__Task statement__: The required output is the complete data, repeated without alteration.

__The input__:
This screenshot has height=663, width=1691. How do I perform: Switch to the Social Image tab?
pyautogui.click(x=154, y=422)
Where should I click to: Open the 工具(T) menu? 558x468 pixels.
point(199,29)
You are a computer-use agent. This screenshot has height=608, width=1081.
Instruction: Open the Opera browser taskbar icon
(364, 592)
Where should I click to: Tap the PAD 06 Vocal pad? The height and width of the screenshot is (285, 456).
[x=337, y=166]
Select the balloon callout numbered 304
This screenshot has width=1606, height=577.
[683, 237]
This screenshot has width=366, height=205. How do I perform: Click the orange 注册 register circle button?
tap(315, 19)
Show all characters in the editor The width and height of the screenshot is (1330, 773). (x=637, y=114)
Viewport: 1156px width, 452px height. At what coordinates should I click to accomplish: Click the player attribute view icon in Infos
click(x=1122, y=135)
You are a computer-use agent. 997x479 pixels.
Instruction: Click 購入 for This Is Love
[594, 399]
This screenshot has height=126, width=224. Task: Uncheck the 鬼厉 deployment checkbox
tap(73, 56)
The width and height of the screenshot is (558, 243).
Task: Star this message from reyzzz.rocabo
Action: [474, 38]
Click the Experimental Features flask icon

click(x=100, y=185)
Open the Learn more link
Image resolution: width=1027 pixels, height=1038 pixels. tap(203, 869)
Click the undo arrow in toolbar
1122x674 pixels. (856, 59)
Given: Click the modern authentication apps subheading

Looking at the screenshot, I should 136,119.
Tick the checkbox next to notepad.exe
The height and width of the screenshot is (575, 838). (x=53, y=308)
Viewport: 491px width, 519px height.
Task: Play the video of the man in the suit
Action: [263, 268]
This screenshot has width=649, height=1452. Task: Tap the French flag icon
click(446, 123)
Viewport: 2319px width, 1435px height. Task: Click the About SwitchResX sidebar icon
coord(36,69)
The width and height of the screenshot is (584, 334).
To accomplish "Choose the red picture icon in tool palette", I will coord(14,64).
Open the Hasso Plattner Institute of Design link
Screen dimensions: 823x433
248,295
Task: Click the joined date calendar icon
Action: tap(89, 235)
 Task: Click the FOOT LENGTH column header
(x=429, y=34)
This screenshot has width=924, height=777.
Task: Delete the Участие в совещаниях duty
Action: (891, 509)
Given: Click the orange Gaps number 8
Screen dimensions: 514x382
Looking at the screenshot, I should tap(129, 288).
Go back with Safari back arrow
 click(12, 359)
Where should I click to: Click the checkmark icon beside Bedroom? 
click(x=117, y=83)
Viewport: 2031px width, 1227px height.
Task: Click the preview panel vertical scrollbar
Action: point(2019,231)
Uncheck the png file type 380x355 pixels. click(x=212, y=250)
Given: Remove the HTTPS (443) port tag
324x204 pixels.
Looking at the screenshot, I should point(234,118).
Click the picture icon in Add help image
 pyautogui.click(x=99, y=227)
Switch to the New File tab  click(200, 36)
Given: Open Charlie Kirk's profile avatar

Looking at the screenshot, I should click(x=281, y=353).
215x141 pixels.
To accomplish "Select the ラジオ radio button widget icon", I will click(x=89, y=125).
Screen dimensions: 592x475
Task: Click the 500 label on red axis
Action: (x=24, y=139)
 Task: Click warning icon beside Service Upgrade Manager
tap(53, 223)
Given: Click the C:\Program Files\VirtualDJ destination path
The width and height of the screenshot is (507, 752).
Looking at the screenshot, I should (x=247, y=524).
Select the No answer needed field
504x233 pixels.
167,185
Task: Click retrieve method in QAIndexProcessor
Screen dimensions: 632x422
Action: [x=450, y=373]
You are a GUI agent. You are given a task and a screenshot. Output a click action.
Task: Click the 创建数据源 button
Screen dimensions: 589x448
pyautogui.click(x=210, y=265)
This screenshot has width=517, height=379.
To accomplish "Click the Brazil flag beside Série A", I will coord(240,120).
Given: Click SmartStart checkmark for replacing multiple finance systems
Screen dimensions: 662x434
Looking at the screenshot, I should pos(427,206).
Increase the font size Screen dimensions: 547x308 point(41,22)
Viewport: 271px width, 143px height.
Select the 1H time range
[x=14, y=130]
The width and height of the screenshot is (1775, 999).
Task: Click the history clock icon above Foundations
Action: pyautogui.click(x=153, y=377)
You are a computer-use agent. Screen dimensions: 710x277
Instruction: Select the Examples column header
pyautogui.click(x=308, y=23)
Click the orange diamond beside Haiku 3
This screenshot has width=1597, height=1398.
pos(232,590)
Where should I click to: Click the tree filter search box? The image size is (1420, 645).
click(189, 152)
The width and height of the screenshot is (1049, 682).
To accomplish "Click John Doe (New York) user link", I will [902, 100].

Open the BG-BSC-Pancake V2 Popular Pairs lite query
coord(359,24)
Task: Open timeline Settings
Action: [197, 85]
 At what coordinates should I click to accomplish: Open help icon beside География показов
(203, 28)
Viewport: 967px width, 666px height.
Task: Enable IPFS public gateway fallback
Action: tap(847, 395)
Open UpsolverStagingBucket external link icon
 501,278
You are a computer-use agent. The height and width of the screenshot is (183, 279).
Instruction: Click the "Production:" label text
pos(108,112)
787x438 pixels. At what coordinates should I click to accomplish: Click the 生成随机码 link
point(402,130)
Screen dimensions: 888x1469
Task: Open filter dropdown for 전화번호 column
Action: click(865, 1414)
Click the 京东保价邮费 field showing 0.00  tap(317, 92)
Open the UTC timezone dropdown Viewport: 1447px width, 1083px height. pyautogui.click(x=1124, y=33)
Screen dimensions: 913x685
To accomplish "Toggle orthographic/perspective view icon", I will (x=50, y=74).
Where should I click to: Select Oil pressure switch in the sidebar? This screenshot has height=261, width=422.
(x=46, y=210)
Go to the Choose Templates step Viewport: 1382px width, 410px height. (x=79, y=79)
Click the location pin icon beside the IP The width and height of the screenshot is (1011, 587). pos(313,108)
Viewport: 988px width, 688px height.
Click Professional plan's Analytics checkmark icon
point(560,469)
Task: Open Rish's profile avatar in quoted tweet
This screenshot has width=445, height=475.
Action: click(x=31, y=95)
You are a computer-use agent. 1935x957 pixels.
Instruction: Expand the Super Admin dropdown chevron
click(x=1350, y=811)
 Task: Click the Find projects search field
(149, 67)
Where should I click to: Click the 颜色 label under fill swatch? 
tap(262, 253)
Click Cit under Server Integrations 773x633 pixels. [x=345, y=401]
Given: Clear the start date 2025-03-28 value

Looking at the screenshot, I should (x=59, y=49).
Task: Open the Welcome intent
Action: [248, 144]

__Response__:
This screenshot has height=663, width=1691. How do I perform: Switch to the Social Image tab?
pyautogui.click(x=154, y=422)
Where should I click to: Open the 工具(T) menu? 558x468 pixels.
point(199,29)
You are a computer-use agent. This screenshot has height=608, width=1081.
Instruction: Open the Opera browser taskbar icon
(364, 592)
Where should I click to: Tap the PAD 06 Vocal pad? The height and width of the screenshot is (285, 456).
[x=337, y=166]
Select the balloon callout numbered 304
This screenshot has width=1606, height=577.
[683, 237]
This screenshot has width=366, height=205. How do I perform: Click the orange 注册 register circle button?
tap(315, 19)
Show all characters in the editor The width and height of the screenshot is (1330, 773). (x=637, y=114)
Viewport: 1156px width, 452px height. At what coordinates should I click to accomplish: Click the player attribute view icon in Infos
click(x=1122, y=135)
You are a computer-use agent. 997x479 pixels.
Instruction: Click 購入 for This Is Love
[594, 399]
This screenshot has height=126, width=224. Task: Uncheck the 鬼厉 deployment checkbox
tap(73, 56)
The width and height of the screenshot is (558, 243).
Task: Star this message from reyzzz.rocabo
Action: [474, 38]
Click the Experimental Features flask icon

click(x=100, y=185)
Open the Learn more link
Image resolution: width=1027 pixels, height=1038 pixels. tap(203, 869)
Click the undo arrow in toolbar
1122x674 pixels. (856, 59)
Given: Click the modern authentication apps subheading

Looking at the screenshot, I should 136,119.
Tick the checkbox next to notepad.exe
The height and width of the screenshot is (575, 838). (x=53, y=308)
Viewport: 491px width, 519px height.
Task: Play the video of the man in the suit
Action: [263, 268]
This screenshot has width=649, height=1452. Task: Tap the French flag icon
click(446, 123)
Viewport: 2319px width, 1435px height. Task: Click the About SwitchResX sidebar icon
coord(36,69)
The width and height of the screenshot is (584, 334).
To accomplish "Choose the red picture icon in tool palette", I will coord(14,64).
Open the Hasso Plattner Institute of Design link
Screen dimensions: 823x433
248,295
Task: Click the joined date calendar icon
Action: tap(89, 235)
 Task: Click the FOOT LENGTH column header
(x=429, y=34)
This screenshot has width=924, height=777.
Task: Delete the Участие в совещаниях duty
Action: (891, 509)
Given: Click the orange Gaps number 8
Screen dimensions: 514x382
Looking at the screenshot, I should tap(129, 288).
Go back with Safari back arrow
 click(12, 359)
Where should I click to: Click the checkmark icon beside Bedroom? 
click(x=117, y=83)
Viewport: 2031px width, 1227px height.
Task: Click the preview panel vertical scrollbar
Action: point(2019,231)
Uncheck the png file type 380x355 pixels. click(x=212, y=250)
Given: Remove the HTTPS (443) port tag
324x204 pixels.
Looking at the screenshot, I should point(234,118).
Click the picture icon in Add help image
 pyautogui.click(x=99, y=227)
Switch to the New File tab  click(200, 36)
Given: Open Charlie Kirk's profile avatar

Looking at the screenshot, I should click(x=281, y=353).
215x141 pixels.
To accomplish "Select the ラジオ radio button widget icon", I will click(x=89, y=125).
Screen dimensions: 592x475
Task: Click the 500 label on red axis
Action: (x=24, y=139)
 Task: Click warning icon beside Service Upgrade Manager
tap(53, 223)
Given: Click the C:\Program Files\VirtualDJ destination path
The width and height of the screenshot is (507, 752).
Looking at the screenshot, I should (x=247, y=524).
Select the No answer needed field
504x233 pixels.
167,185
Task: Click retrieve method in QAIndexProcessor
Screen dimensions: 632x422
Action: [x=450, y=373]
You are a GUI agent. You are given a task and a screenshot. Output a click action.
Task: Click the 创建数据源 button
Screen dimensions: 589x448
pyautogui.click(x=210, y=265)
This screenshot has width=517, height=379.
To accomplish "Click the Brazil flag beside Série A", I will coord(240,120).
Given: Click SmartStart checkmark for replacing multiple finance systems
Screen dimensions: 662x434
Looking at the screenshot, I should pos(427,206).
Increase the font size Screen dimensions: 547x308 point(41,22)
Viewport: 271px width, 143px height.
Select the 1H time range
[x=14, y=130]
The width and height of the screenshot is (1775, 999).
Task: Click the history clock icon above Foundations
Action: pyautogui.click(x=153, y=377)
You are a computer-use agent. Screen dimensions: 710x277
Instruction: Select the Examples column header
pyautogui.click(x=308, y=23)
Click the orange diamond beside Haiku 3
This screenshot has width=1597, height=1398.
pos(232,590)
Where should I click to: Click the tree filter search box? The image size is (1420, 645).
click(189, 152)
The width and height of the screenshot is (1049, 682).
To accomplish "Click John Doe (New York) user link", I will [902, 100].

Open the BG-BSC-Pancake V2 Popular Pairs lite query
coord(359,24)
Task: Open timeline Settings
Action: [197, 85]
 At what coordinates should I click to accomplish: Open help icon beside География показов
(203, 28)
Viewport: 967px width, 666px height.
Task: Enable IPFS public gateway fallback
Action: tap(847, 395)
Open UpsolverStagingBucket external link icon
 501,278
You are a computer-use agent. The height and width of the screenshot is (183, 279).
Instruction: Click the "Production:" label text
pos(108,112)
787x438 pixels. At what coordinates should I click to accomplish: Click the 生成随机码 link
point(402,130)
Screen dimensions: 888x1469
Task: Open filter dropdown for 전화번호 column
Action: click(865, 1414)
Click the 京东保价邮费 field showing 0.00  tap(317, 92)
Open the UTC timezone dropdown Viewport: 1447px width, 1083px height. pyautogui.click(x=1124, y=33)
Screen dimensions: 913x685
To accomplish "Toggle orthographic/perspective view icon", I will (x=50, y=74).
Where should I click to: Select Oil pressure switch in the sidebar? This screenshot has height=261, width=422.
(x=46, y=210)
Go to the Choose Templates step Viewport: 1382px width, 410px height. (x=79, y=79)
Click the location pin icon beside the IP The width and height of the screenshot is (1011, 587). pos(313,108)
Viewport: 988px width, 688px height.
Click Professional plan's Analytics checkmark icon
point(560,469)
Task: Open Rish's profile avatar in quoted tweet
This screenshot has width=445, height=475.
Action: click(x=31, y=95)
You are a computer-use agent. 1935x957 pixels.
Instruction: Expand the Super Admin dropdown chevron
click(x=1350, y=811)
 Task: Click the Find projects search field
(149, 67)
Where should I click to: Click the 颜色 label under fill swatch? 
tap(262, 253)
Click Cit under Server Integrations 773x633 pixels. [x=345, y=401]
Given: Clear the start date 2025-03-28 value

Looking at the screenshot, I should (x=59, y=49).
Task: Open the Welcome intent
Action: [248, 144]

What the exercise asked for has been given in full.